[EXERCISE PROMPT] The line containing "Task: Click the 18 Mar 2026 note date" and every line after it, through the end of the material: copy these exactly and nothing else, leaving pictures out.
┌──
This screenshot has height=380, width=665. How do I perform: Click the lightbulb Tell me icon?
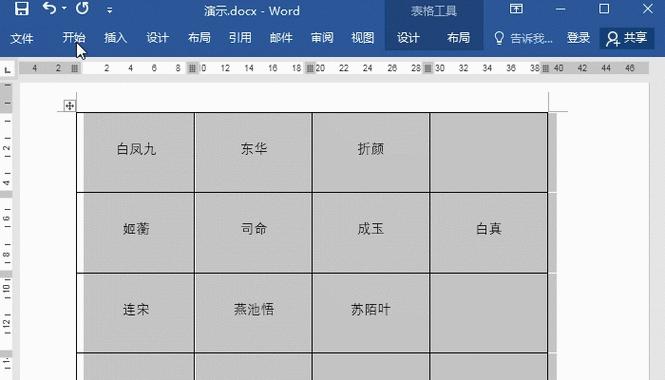[499, 39]
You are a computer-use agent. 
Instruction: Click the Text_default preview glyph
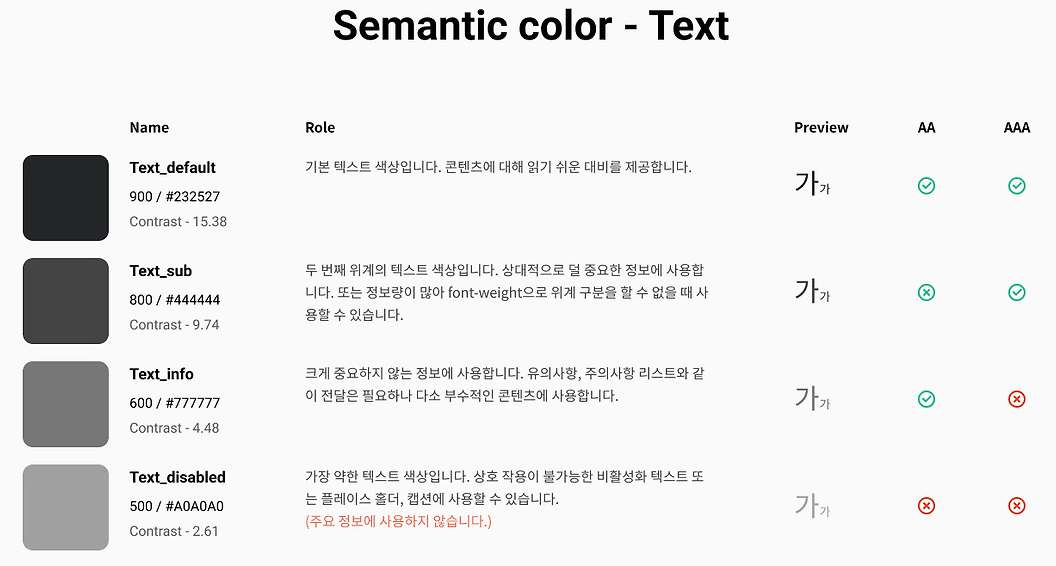click(x=811, y=184)
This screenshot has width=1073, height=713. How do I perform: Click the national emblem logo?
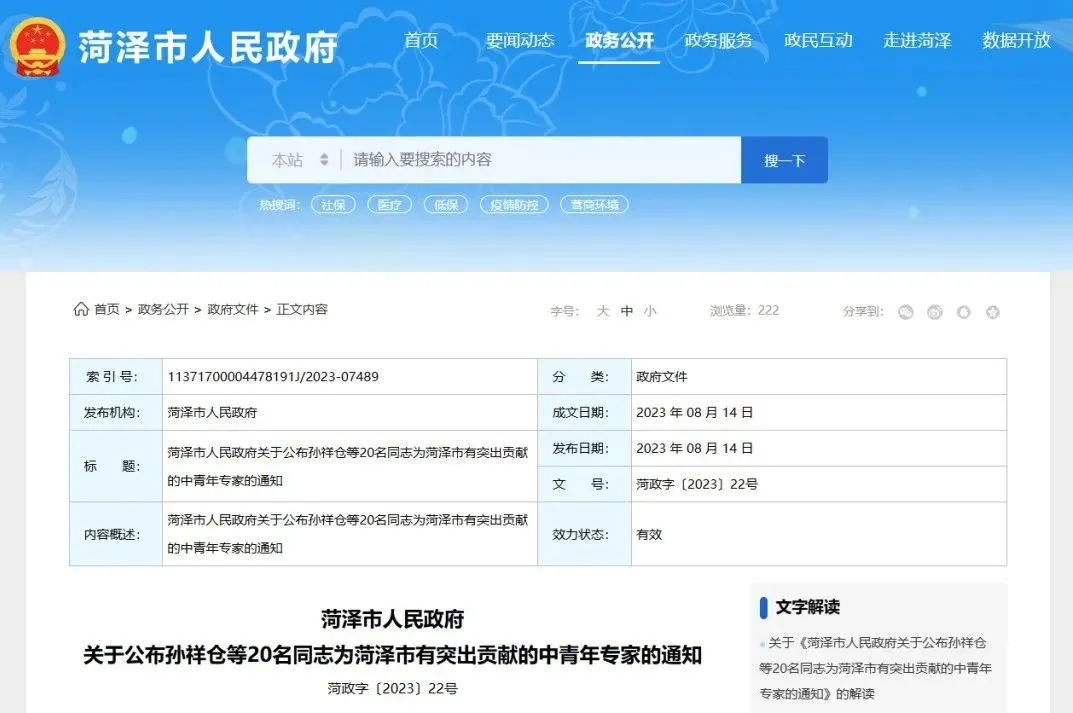point(38,46)
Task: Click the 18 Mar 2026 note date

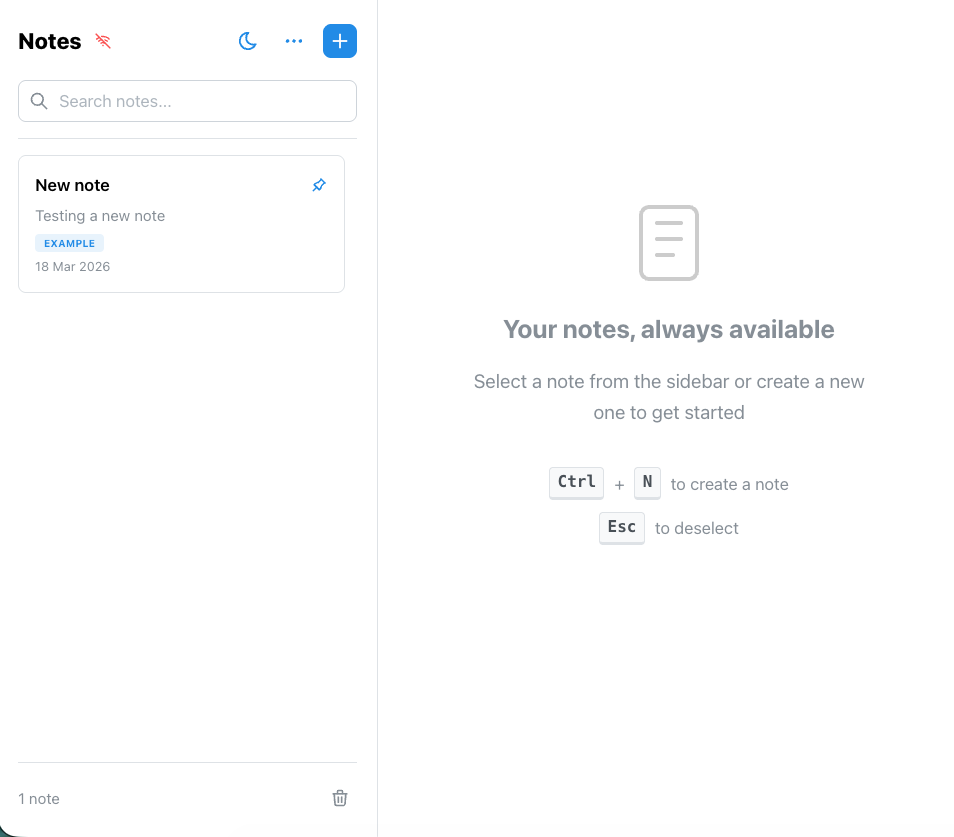Action: 72,267
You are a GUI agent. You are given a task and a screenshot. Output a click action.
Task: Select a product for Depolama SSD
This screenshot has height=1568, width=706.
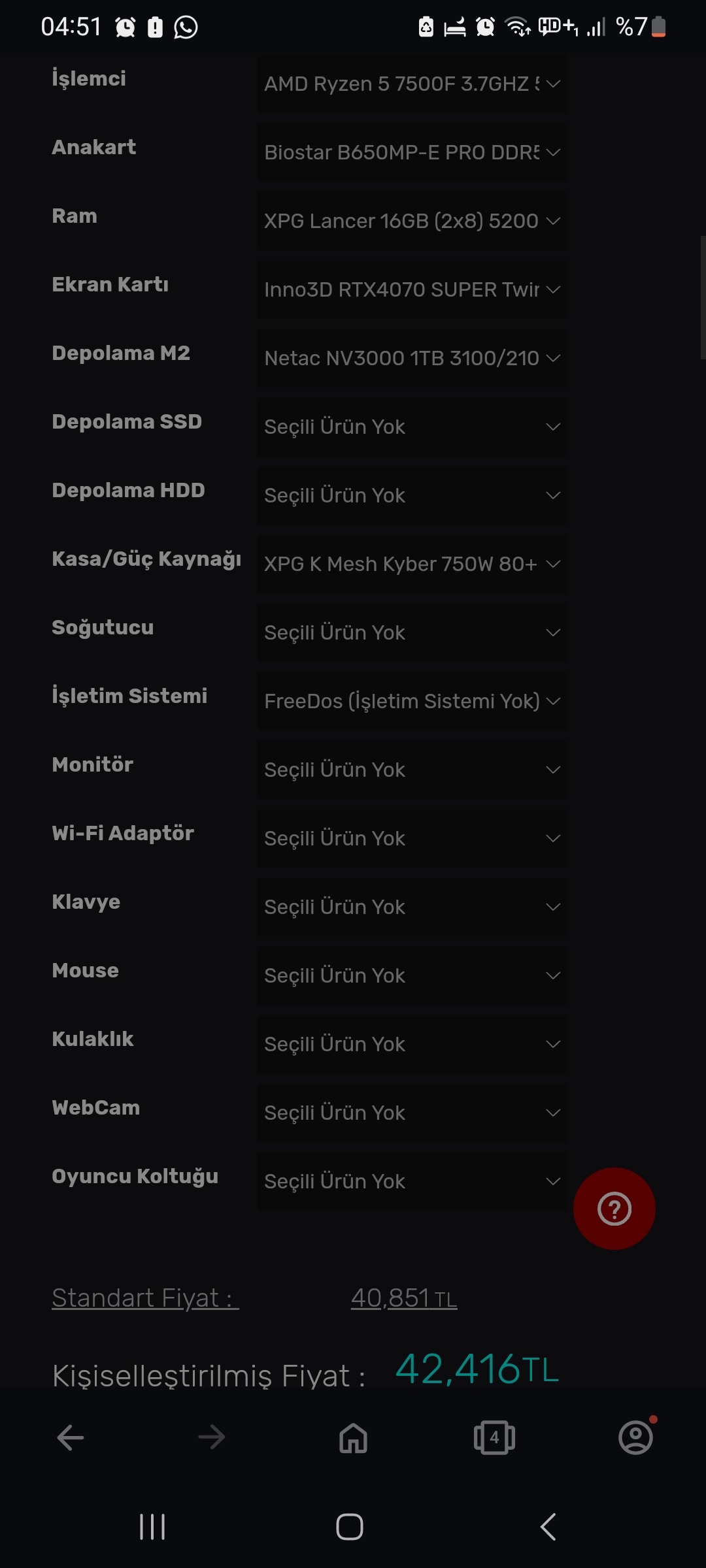[412, 427]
└──
[RESPONSE BOX]
Task: Click the 18 Mar 2026 note date

Action: 72,267
You are a GUI agent. You are given a task and a screenshot. Output a click action.
Task: Select a product for Depolama SSD
This screenshot has height=1568, width=706.
[412, 427]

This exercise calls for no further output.